Input data Block Start
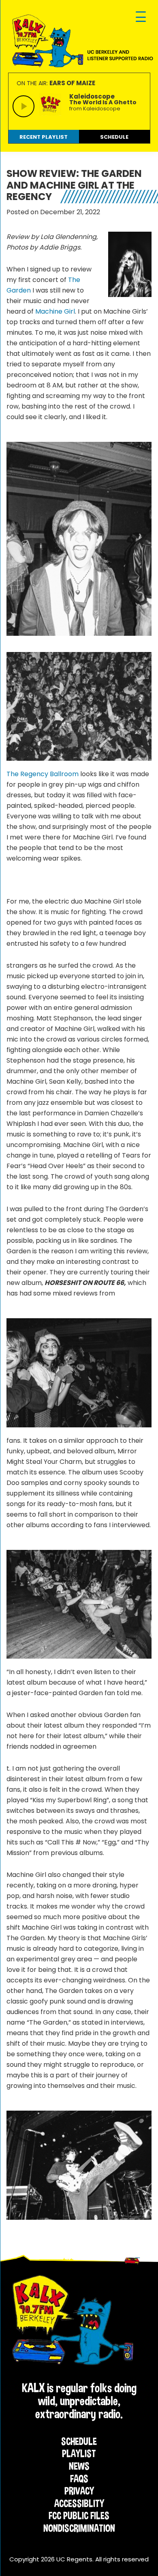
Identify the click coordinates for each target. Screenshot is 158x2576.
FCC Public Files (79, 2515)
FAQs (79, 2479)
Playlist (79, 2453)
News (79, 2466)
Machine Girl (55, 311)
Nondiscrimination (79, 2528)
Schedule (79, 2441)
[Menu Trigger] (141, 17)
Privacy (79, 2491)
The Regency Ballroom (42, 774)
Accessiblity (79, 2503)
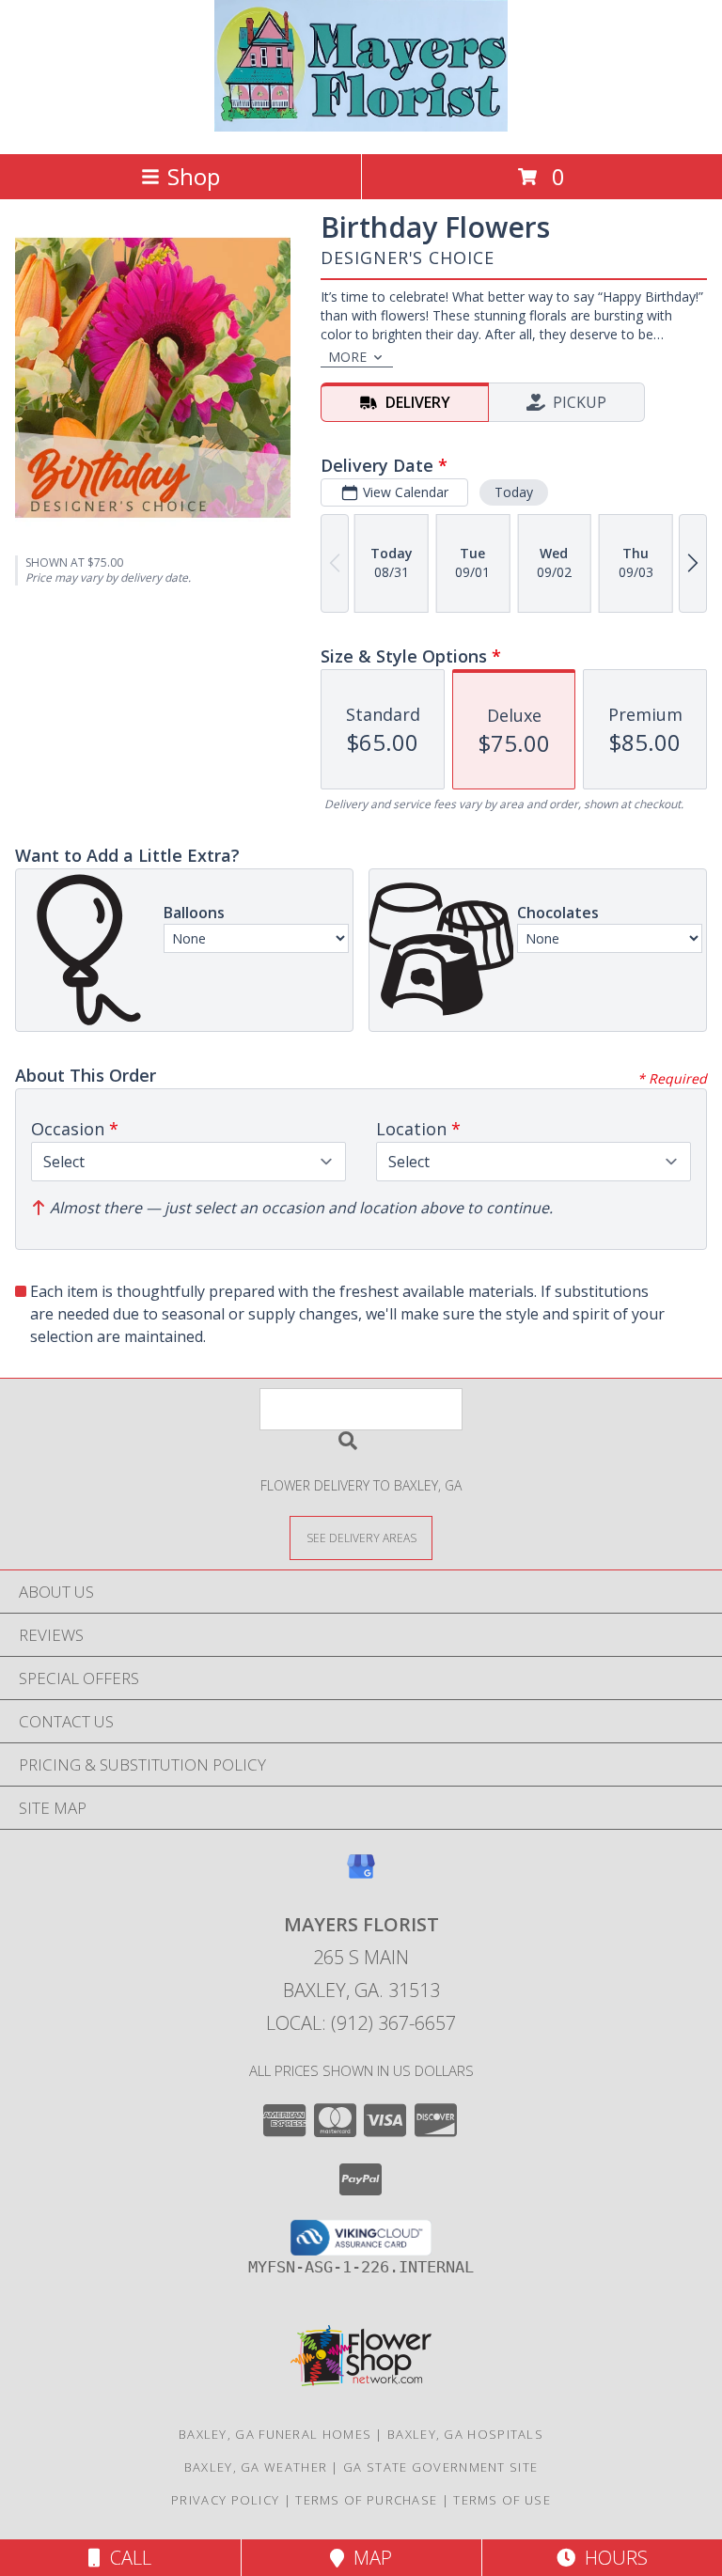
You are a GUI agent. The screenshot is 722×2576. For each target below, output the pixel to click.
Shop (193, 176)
Input data Block End
For this exercise, retype the data above exactly and skip every image.

Identify the click coordinates for each target. Screenshot is 158x2576.
FCC Public Files (79, 2515)
FAQs (79, 2479)
Playlist (79, 2453)
News (79, 2466)
Machine Girl (55, 311)
Nondiscrimination (79, 2528)
Schedule (79, 2441)
[Menu Trigger] (141, 17)
Privacy (79, 2491)
The Regency Ballroom (42, 774)
Accessiblity (79, 2503)
You are a GUI agent. The screenshot is 722×2576. For each target below, output the pixel to click.
Shop (193, 176)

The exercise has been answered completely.